Recovery timelines vary widely. Mild cases caught early may improve in six to eight weeks. Chronic cases that have been simmering for months or years can take three to six months of consistent rehab. The key is patience and progressive overload: doing a little more each week without pushing into sharp pain.
Bracing and Pain Management
Patellar tendon straps, the small bands you wrap just below the kneecap, can help manage symptoms during activity. These straps apply a compressive force to the tendon that changes how load is distributed. Research on single-leg landing mechanics found that wearing a strap reduced peak ground reaction forces and shifted the leg into a more neutral alignment, with less knee rotation and ankle inversion at impact. For many people, this translates to less pain during sport or exercise, making the strap a useful bridge while you work through a rehab program.

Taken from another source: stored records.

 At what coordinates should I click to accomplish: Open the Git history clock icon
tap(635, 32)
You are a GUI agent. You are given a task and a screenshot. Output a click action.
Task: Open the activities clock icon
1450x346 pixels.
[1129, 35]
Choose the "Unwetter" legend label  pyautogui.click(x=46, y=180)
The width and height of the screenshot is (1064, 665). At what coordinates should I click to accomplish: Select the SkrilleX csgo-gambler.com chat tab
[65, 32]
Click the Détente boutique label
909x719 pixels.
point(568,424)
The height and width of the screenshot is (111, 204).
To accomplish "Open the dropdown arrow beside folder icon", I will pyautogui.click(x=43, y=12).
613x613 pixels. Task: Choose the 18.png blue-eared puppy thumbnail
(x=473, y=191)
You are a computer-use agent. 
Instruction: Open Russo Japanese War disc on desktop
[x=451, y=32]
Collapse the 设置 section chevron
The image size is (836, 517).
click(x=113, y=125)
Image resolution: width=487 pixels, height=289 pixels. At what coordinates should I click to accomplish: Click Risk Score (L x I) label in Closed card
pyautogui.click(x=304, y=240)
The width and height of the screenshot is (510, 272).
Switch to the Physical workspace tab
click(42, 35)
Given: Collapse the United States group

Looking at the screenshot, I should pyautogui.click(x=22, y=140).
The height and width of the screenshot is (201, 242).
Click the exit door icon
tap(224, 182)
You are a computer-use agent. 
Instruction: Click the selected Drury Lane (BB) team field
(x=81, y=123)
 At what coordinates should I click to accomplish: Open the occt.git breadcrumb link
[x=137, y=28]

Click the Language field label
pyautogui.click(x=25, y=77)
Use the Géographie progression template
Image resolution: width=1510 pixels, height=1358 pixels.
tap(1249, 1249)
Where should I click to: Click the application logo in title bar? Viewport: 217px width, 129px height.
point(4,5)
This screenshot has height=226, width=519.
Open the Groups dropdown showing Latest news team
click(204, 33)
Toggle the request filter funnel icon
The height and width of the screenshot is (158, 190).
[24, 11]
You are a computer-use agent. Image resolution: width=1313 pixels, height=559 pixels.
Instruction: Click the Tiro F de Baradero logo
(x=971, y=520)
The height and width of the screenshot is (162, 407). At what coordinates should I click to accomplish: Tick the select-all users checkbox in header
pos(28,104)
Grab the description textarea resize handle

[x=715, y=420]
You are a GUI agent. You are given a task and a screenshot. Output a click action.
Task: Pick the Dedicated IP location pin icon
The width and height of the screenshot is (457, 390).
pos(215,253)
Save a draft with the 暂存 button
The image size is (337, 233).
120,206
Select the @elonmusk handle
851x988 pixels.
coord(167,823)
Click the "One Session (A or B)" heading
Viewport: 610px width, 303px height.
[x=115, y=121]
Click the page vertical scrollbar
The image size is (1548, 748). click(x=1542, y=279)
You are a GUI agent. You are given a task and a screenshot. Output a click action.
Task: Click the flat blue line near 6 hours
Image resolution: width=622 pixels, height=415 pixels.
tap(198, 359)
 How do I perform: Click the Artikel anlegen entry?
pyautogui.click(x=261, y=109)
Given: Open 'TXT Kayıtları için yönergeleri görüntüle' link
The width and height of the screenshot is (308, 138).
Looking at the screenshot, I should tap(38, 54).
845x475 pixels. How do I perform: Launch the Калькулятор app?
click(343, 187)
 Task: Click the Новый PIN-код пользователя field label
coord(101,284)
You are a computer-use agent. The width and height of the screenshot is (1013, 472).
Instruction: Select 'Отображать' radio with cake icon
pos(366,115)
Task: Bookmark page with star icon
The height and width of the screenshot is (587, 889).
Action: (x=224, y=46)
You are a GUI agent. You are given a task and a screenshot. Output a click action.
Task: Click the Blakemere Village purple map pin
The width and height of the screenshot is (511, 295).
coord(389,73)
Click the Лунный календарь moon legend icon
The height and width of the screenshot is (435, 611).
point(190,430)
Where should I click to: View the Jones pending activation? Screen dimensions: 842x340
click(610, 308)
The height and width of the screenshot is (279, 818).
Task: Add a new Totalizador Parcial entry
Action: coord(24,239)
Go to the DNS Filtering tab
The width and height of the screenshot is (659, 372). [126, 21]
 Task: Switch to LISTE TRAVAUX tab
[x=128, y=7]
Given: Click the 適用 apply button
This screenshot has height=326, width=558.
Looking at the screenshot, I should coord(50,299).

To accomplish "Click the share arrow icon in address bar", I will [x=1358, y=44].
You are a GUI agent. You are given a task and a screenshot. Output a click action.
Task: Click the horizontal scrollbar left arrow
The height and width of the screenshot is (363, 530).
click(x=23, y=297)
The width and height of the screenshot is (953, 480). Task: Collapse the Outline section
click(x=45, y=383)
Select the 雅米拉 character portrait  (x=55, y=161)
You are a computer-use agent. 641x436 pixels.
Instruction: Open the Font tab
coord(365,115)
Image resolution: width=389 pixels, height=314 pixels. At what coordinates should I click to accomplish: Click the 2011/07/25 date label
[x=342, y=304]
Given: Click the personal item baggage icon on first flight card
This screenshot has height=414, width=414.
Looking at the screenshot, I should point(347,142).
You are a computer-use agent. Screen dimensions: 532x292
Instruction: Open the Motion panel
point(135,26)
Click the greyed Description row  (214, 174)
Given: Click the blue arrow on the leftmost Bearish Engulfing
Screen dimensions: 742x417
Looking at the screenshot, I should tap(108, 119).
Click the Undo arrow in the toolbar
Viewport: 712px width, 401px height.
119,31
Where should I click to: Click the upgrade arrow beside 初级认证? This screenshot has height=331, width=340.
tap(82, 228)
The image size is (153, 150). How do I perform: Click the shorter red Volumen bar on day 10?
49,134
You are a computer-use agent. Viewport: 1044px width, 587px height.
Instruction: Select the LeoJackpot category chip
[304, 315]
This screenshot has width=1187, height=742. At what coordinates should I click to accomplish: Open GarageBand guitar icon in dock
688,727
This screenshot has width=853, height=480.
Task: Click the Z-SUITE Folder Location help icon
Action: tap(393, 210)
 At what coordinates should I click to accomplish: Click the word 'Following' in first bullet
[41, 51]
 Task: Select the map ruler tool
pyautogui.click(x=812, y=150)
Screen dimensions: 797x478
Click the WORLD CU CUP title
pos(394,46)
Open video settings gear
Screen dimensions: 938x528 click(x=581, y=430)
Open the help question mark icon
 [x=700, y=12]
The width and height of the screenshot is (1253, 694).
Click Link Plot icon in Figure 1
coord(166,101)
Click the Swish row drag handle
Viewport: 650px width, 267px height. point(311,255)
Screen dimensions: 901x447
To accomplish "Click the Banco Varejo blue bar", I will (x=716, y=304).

Ice after activity, short-term use of anti-inflammatory medications, and activity modification (reducing jump volume or running mileage temporarily) all help control pain in the early stages. But none of these address the underlying tendon degeneration. They buy time and comfort while the loading program does the actual repair work.
Returning to Activity
Returning to full sport or exercise should be gradual. A common mistake is going back to normal training volume as soon as the pain drops, only to flare up again within weeks. A better approach is to build back in stages: first tolerate daily activities pain-free, then handle your rehab exercises at full load, then reintroduce sport-specific movements at reduced intensity before returning to competition or full training. Maintaining a tendon-loading maintenance program even after symptoms resolve helps prevent recurrence, since the structural changes that made the tendon vulnerable in the first place take months to fully remodel.